Selected text
> On Feb 1, 2024, at 6:57 AM, Niclas Götting <[email protected]>
> wrote:
>
> Thank you very much for the input!
>
> I've spent a lot of time to compress the linear system to a quarter of its
> size. This resulted in a form, though, which cannot be represented by
> Kronecker products. Maybe I should return to the original form..
>
> The new structure of the linear system is as follows:
>
> +---+---+--------+
> | A | 0 | -2*B^T |
> +---+---+--------+
> | 0 | D | -C^T |
> +---+---+--------+
> | B | C | D |
> +---+---+--------+
>
> The matrices D and C are huge and should therefore be accountable for most of
> the computational cost. Looking at the visual structure of C, I assume that
> it can maybe be written as a sum of (skew-)symmetric matrices. A, B, and D
> are not symmetric at all, though.
>
> Can the block substructure alone be helpful for solving the linear system in
> a smarter manner?
Possibly, it depends on details about A and D. If good preconditioners are
available for A and D separately then PCFIELDSPLIT can be used to construct a
preconditioner for the entire matrix. If A is small then in the fieldsplit
process LU can be used for A so it does not need a good preconditioner. So what
is the structure of D?
>
> On 1/31/24 18:45, Barry Smith wrote:
>> For large problems, preconditioners have to take advantage of some
>> underlying mathematical structure of the operator to perform well (require
>> few iterations). Just black-boxing the system with simple preconditioners
>> will not be effective.

Data
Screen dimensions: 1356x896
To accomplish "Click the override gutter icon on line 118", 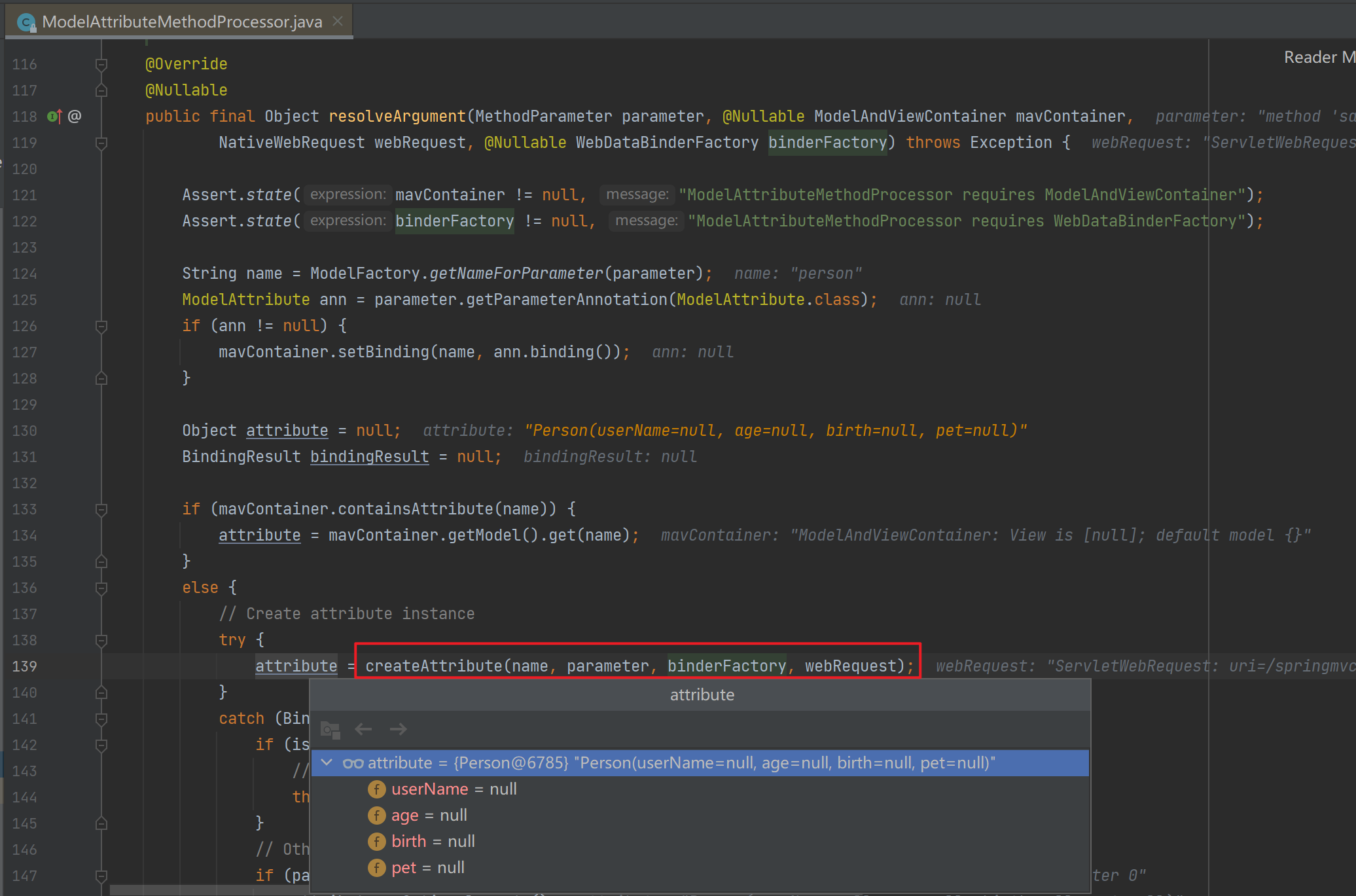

Required work
[1] Translate this sentence from the email about the linear system into Spanish: "If A is small then in the fieldsplit process LU can be used for A so it does not need a good preconditioner."
[2] According to the email about the linear system, why should the matrices D and C account for most of the computational cost? Answer in one to three sentences.
[3] Rewrite the email about the linear system from "Possibly, it depends" up to and including "not be effective.", changing "effective" to "useful".

Solutions to the exercise
[1] Si A es pequeña, entonces en el proceso de fieldsplit se puede usar LU para A, de modo que no necesita un buen precondicionador.

[2] D and C should account for most of the computational cost because they are huge.

[3]
Possibly, it depends on details about A and D. If good preconditioners are
available for A and D separately then PCFIELDSPLIT can be used to construct a
preconditioner for the entire matrix. If A is small then in the fieldsplit
process LU can be used for A so it does not need a good preconditioner. So what
is the structure of D?
>
> On 1/31/24 18:45, Barry Smith wrote:
>> For large problems, preconditioners have to take advantage of some
>> underlying mathematical structure of the operator to perform well (require
>> few iterations). Just black-boxing the system with simple preconditioners
>> will not be useful.